'Typhoon' Puts Action Above Character Development

      December 09, 2005 19:08

      The new movie "Typhoon" ready for release on Dec. 14 is already making waves as one of the audience draws of the year. Korea's most expensive movie ever boasts a stellar cast including Jang Dong-gun, Lee Jung-jae and Lee Mi-yeon. It is directed by Kwak Kyung-taek, the man behind the hit "Friend."

      A U.S. ship carrying a nuclear device is hijacked by a gang of pirates headed by Sin (Jang Dong-gun). Sin escaped from North Korea and wanted to defect to the South but was rejected for diplomatic reasons and thus lost his family. Now he has decided to take revenge on the country that tore him and his family apart. Elite officer Kang Se-jong (Lee Jung-jae) is assigned to prevent the calamity.

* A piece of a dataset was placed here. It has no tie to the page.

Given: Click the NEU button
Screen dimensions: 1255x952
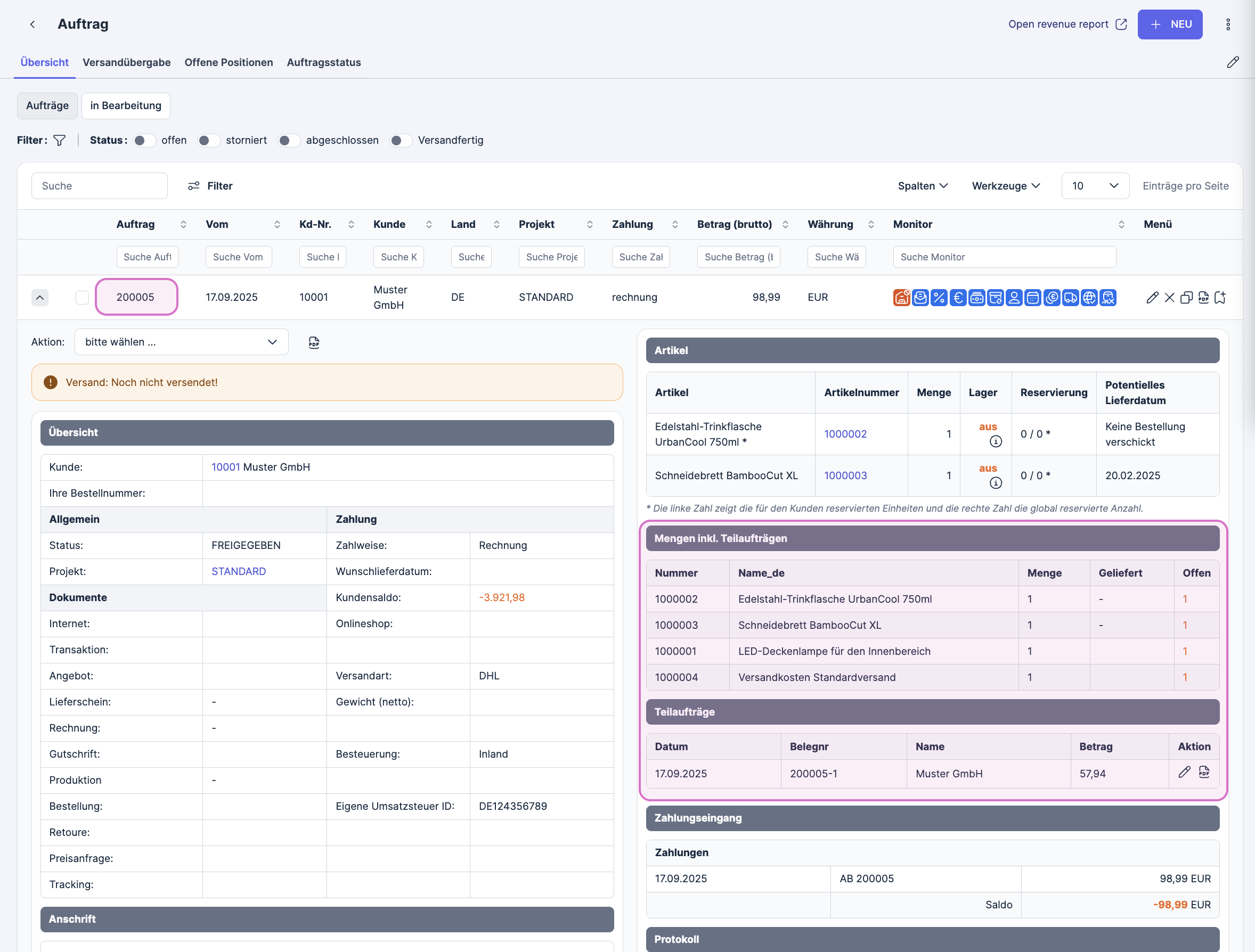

      But the action scenes are sometimes clumsily bridged, and while in itself the duel at sea that forms the movie's climax offers plenty of stunt action, the cracks show too clearly for it to have any great impact. Among Korean blockbusters, it lacks the deft depiction of characters seen in "Swiri" and the emotional subtlety of "Taegeukgi: The Brotherhood of War."

      "Typhoon" unfolds on a grand scale, racing from Russia via Thailand's jungles to the streets of Busan, which may go some way toward explaining the W15 billion (about US$15 million) budget. The movie starts off with a bang -- a gunfight at sea -- and barely lets up on the pyrotechnics throughout.

      To be sure, the cast do their best, with Jang Dong-gun as Sin radiating confidence from the close-up of his bloodshot eyes that opens the film. Lee Jung-jae is good as the suave Kang Se-jong as well, and Lee Mi-yeon acquits herself creditably in the dramatic role of Jang Dong-gun's older sister.

      But the main characters are too single-track to come fully to life, with Sin focused on revenge, Kang Se-jong on a soldier's honor and Sin's sister on sacrifice. The reunion of brother and sister after a long time apart may bring tears to the eyes of the viewer, and suffering of the North Korean refugees may break hearts. But the strong emotions depicted throughout the film are never fully developed.

      Furthermore, the plot creaks, not least at the moment when all characters suddenly decide to risk their lives and in the way the U.S. gets involved in the case. "Typhoon" is slick entertainment, but the film seems to have become too obsessed with scale at the expense of the personal touch that holds it all together.